In other religions, God is either impersonal and inacessible, or God is angry and vengeful, or the gods are petty and selfish. Christianity stands alone as the religion where God is personally concerned about us, where he stands as a perfect model for us in all integrity, who initiates a relationship with us, even to the point of himself becoming human, and showers us with his grace and mercy.

You see, when people come up with their own religion, this isn't the kind of God they create. This is the kind of God that everyone should want, but it seems too good to be true. And ironically, the God of the Bible demands the we surrender the thing that we cling to most tightly--our own pride. The Bible says we are totally dependent on God's love and goodness, that we have nothing good to bring to him, and that message is even harder for us to accept than the idea that a god must be appeased with sacrifices.
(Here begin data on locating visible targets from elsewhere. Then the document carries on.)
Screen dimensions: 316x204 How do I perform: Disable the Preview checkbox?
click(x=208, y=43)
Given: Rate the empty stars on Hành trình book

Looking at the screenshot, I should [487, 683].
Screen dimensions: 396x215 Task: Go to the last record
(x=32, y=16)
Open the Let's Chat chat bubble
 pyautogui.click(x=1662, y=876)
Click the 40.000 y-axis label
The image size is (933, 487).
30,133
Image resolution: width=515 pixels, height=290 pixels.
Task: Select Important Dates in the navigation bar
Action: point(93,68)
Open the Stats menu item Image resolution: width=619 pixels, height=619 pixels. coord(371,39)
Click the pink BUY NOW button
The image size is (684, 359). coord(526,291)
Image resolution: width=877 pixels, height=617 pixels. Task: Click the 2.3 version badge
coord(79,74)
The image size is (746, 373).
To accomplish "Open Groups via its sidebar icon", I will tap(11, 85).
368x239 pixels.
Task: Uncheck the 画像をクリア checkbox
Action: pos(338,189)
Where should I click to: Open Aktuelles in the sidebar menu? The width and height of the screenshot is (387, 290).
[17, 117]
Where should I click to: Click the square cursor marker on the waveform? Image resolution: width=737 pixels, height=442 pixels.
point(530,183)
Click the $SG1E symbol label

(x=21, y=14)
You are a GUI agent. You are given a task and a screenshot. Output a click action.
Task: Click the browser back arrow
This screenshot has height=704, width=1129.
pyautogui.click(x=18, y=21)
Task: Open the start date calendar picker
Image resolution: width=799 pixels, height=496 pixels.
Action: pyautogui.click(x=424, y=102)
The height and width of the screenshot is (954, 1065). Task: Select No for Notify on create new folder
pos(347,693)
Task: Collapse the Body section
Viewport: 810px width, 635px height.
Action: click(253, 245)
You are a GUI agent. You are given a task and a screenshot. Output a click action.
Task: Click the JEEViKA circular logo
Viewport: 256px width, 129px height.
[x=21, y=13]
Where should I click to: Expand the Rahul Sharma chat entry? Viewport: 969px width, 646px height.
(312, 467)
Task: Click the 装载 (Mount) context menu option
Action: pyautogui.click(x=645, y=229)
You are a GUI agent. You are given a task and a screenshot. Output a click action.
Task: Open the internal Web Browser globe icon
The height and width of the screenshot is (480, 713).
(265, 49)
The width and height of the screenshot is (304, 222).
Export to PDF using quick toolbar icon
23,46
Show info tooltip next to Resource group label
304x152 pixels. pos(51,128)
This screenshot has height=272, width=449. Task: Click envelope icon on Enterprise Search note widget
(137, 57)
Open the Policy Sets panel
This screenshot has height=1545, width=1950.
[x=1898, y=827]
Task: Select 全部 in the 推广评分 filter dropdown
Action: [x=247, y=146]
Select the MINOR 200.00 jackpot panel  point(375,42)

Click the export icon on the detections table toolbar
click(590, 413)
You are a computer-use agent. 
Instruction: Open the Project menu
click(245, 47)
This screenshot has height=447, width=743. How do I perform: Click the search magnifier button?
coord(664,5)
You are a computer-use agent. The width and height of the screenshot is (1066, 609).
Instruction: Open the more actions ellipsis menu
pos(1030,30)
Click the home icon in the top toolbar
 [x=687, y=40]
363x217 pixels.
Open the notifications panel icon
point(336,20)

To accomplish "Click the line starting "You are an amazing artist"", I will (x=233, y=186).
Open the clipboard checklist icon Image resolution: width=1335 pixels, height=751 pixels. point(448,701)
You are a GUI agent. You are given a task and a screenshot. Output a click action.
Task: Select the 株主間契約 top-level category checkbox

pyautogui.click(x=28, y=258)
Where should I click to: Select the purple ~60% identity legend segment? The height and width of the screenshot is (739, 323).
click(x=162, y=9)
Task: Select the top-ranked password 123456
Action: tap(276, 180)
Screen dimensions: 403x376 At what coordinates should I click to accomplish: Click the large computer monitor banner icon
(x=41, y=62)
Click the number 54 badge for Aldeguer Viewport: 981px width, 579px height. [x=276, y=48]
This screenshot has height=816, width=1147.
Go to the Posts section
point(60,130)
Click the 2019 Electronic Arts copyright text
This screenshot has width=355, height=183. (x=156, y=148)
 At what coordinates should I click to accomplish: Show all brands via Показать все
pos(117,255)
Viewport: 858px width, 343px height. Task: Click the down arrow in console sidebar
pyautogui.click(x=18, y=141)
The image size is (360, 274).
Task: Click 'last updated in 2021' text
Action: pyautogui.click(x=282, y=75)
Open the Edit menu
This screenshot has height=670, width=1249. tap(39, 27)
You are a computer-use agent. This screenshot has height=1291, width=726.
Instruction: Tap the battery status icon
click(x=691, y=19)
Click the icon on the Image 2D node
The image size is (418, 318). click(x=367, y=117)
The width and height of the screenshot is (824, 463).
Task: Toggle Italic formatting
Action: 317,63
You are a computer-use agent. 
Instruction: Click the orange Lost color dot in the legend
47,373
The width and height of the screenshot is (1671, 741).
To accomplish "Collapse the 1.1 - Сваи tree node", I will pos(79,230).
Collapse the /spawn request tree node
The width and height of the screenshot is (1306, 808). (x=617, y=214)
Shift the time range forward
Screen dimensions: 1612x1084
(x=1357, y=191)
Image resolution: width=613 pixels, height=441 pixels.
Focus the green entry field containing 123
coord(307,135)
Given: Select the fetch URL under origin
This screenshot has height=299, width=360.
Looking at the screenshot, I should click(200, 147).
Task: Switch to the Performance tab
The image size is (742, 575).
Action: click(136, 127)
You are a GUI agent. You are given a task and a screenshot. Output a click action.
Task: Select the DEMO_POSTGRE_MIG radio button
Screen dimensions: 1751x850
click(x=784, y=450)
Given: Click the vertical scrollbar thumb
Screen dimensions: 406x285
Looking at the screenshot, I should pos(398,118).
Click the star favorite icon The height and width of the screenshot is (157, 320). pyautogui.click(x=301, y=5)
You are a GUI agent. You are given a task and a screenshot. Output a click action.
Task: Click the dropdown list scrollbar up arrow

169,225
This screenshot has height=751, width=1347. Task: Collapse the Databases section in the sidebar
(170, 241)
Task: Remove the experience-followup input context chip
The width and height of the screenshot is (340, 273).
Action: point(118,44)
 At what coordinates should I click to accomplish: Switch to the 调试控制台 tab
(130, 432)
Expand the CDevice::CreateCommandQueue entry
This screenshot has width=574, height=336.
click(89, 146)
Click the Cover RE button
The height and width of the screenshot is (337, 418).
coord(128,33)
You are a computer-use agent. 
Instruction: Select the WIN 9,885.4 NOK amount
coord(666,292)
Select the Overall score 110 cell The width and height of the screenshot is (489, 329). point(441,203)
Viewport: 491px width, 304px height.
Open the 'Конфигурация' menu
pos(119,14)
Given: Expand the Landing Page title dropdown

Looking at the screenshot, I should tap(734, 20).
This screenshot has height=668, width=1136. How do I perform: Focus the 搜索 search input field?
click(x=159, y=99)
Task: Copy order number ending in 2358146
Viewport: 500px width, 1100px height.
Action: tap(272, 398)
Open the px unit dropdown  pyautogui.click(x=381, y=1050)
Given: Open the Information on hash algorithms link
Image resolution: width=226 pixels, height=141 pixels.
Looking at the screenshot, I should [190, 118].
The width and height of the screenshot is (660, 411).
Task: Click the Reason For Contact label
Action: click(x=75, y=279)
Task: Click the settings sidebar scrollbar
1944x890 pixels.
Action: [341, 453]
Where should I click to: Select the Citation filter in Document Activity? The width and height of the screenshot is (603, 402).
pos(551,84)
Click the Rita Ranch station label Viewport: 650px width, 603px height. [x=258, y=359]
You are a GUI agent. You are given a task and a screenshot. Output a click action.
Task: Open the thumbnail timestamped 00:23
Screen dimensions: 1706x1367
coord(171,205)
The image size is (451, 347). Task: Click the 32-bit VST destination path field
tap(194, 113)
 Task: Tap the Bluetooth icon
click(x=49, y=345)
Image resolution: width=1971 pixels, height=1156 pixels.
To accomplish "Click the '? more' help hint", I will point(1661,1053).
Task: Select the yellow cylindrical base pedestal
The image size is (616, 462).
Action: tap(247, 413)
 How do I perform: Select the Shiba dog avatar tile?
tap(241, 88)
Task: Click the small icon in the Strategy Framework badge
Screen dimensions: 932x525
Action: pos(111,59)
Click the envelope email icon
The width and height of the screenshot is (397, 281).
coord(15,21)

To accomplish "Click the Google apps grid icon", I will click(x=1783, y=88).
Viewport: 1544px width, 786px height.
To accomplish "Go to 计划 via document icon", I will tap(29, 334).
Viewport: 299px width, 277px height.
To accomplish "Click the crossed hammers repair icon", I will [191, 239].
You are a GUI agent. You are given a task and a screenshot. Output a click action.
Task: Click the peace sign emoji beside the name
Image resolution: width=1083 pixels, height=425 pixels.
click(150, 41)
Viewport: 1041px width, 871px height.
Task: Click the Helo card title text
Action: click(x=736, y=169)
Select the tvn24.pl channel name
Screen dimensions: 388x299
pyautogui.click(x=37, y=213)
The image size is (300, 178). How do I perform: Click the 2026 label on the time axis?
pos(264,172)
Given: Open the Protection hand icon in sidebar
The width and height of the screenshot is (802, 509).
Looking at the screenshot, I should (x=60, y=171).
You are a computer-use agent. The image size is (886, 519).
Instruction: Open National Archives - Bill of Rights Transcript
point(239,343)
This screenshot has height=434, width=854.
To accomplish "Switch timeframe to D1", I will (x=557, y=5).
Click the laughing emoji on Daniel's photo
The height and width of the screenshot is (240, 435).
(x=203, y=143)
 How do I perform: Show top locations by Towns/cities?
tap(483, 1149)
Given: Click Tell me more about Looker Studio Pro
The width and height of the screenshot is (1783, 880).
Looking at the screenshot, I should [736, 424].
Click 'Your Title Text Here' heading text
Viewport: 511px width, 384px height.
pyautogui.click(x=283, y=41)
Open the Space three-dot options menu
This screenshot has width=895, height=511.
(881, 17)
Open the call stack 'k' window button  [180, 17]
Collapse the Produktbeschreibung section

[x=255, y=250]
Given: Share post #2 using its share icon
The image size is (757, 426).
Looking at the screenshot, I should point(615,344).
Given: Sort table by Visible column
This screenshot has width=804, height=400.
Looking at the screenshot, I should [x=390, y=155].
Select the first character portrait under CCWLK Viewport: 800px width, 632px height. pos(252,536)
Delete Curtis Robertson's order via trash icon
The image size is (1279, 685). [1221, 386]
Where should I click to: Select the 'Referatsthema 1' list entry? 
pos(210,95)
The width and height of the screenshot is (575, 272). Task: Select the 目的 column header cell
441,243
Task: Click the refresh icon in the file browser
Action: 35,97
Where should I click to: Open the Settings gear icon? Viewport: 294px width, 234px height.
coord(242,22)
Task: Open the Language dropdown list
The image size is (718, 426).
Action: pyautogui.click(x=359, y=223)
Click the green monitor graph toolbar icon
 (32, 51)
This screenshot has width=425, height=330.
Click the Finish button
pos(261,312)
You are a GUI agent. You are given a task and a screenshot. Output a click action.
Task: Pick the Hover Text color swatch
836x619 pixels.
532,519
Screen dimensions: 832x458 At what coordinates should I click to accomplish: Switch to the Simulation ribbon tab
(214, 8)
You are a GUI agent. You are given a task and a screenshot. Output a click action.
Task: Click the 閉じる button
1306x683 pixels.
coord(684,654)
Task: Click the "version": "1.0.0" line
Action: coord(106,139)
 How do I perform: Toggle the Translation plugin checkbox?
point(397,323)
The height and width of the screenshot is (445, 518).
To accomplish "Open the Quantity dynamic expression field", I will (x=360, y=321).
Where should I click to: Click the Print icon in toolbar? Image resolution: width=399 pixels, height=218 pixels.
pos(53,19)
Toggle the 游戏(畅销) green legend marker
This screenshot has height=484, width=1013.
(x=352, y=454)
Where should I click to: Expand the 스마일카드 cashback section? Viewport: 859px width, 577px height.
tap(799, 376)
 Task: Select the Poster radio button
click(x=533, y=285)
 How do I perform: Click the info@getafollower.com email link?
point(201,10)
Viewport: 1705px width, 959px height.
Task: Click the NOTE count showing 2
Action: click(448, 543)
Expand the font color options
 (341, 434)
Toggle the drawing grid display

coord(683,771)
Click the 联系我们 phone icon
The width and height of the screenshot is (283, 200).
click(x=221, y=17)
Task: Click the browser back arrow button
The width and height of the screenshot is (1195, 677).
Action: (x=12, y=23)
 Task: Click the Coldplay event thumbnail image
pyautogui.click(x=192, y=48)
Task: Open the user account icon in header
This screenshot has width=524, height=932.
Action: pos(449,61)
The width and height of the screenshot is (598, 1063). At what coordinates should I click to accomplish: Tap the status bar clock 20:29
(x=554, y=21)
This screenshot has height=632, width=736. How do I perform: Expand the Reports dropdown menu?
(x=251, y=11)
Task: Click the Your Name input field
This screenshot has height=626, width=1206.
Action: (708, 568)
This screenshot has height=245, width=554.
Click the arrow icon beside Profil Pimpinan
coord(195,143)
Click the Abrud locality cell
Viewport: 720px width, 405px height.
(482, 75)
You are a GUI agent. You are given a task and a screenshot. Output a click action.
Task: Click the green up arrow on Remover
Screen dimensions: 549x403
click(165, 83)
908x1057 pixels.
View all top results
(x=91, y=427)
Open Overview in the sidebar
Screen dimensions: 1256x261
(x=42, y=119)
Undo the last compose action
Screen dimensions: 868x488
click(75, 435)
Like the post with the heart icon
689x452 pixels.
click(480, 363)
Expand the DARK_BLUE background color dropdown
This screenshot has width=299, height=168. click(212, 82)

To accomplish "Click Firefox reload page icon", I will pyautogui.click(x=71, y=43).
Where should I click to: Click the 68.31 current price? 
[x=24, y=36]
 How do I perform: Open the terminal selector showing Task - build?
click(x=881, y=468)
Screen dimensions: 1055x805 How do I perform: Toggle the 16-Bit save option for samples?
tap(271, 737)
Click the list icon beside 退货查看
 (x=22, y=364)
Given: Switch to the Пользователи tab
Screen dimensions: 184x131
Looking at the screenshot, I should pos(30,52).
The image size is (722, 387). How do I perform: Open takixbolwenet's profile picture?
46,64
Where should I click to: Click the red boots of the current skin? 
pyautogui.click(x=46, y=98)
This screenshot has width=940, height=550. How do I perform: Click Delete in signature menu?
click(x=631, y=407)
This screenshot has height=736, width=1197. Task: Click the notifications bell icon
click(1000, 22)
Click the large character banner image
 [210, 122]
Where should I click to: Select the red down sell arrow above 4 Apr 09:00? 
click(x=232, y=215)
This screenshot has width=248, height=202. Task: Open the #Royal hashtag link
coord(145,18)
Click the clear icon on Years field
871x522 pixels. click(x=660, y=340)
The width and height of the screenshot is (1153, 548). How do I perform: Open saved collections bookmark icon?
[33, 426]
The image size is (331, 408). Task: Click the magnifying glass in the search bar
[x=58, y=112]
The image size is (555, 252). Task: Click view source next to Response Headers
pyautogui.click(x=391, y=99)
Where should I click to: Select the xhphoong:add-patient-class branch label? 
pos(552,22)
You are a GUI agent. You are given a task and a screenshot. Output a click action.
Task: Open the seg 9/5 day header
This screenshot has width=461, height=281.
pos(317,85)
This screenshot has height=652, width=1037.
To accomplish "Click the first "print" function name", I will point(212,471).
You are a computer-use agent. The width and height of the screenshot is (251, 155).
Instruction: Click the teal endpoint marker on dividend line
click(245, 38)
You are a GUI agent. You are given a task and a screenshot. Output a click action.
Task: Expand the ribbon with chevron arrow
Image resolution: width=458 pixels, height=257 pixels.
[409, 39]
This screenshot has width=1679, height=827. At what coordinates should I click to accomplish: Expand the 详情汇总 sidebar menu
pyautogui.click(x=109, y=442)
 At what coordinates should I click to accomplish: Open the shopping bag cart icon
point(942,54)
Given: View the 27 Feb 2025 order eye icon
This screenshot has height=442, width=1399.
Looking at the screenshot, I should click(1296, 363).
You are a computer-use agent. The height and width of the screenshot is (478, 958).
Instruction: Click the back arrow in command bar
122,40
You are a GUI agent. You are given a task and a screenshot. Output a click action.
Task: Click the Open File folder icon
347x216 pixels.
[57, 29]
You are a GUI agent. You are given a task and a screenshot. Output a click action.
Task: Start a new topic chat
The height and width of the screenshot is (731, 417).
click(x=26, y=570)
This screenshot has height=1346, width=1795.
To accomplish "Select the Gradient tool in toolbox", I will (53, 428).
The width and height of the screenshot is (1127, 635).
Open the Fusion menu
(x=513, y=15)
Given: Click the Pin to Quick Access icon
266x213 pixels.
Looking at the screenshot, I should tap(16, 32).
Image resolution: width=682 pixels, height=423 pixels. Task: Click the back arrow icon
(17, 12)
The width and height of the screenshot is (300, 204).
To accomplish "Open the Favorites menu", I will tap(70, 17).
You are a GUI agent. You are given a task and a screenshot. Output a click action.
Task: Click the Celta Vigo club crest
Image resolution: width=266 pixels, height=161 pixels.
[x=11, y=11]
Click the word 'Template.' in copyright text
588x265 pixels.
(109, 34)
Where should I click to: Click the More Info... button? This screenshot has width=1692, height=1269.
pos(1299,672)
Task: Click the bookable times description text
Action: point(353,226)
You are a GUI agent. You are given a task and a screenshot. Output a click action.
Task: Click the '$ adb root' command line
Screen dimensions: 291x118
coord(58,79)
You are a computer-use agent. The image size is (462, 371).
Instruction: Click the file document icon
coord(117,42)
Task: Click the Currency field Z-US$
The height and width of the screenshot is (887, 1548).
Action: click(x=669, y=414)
The God of the Bible gets to the root of the matter. And for me, because God is, at the same time, both more lenient AND more demanding than the gods of other religions, it shows me that he must be the One True God. No person or group of persons could have concocted this story--there's no way anyone could have been so clever as to invent it. When you add in the fact that the Bible has 66 books with dozens of authors spread over thousands of years, presenting one consistent picture of God--yet developing more and more nuance and depth as he more fully revealed himself over time--there is only one conclusion I can reach: It is the story of God, and not of men. And I believe it.

1 comment:

Sande said...

Scott, I just wanted you to know that I am reading your blog. It gives me lots to think about...I don't always feel I know how to reply, but I do want you to know that I am reading and learning from your blog.

Thank you for taking the time to write it.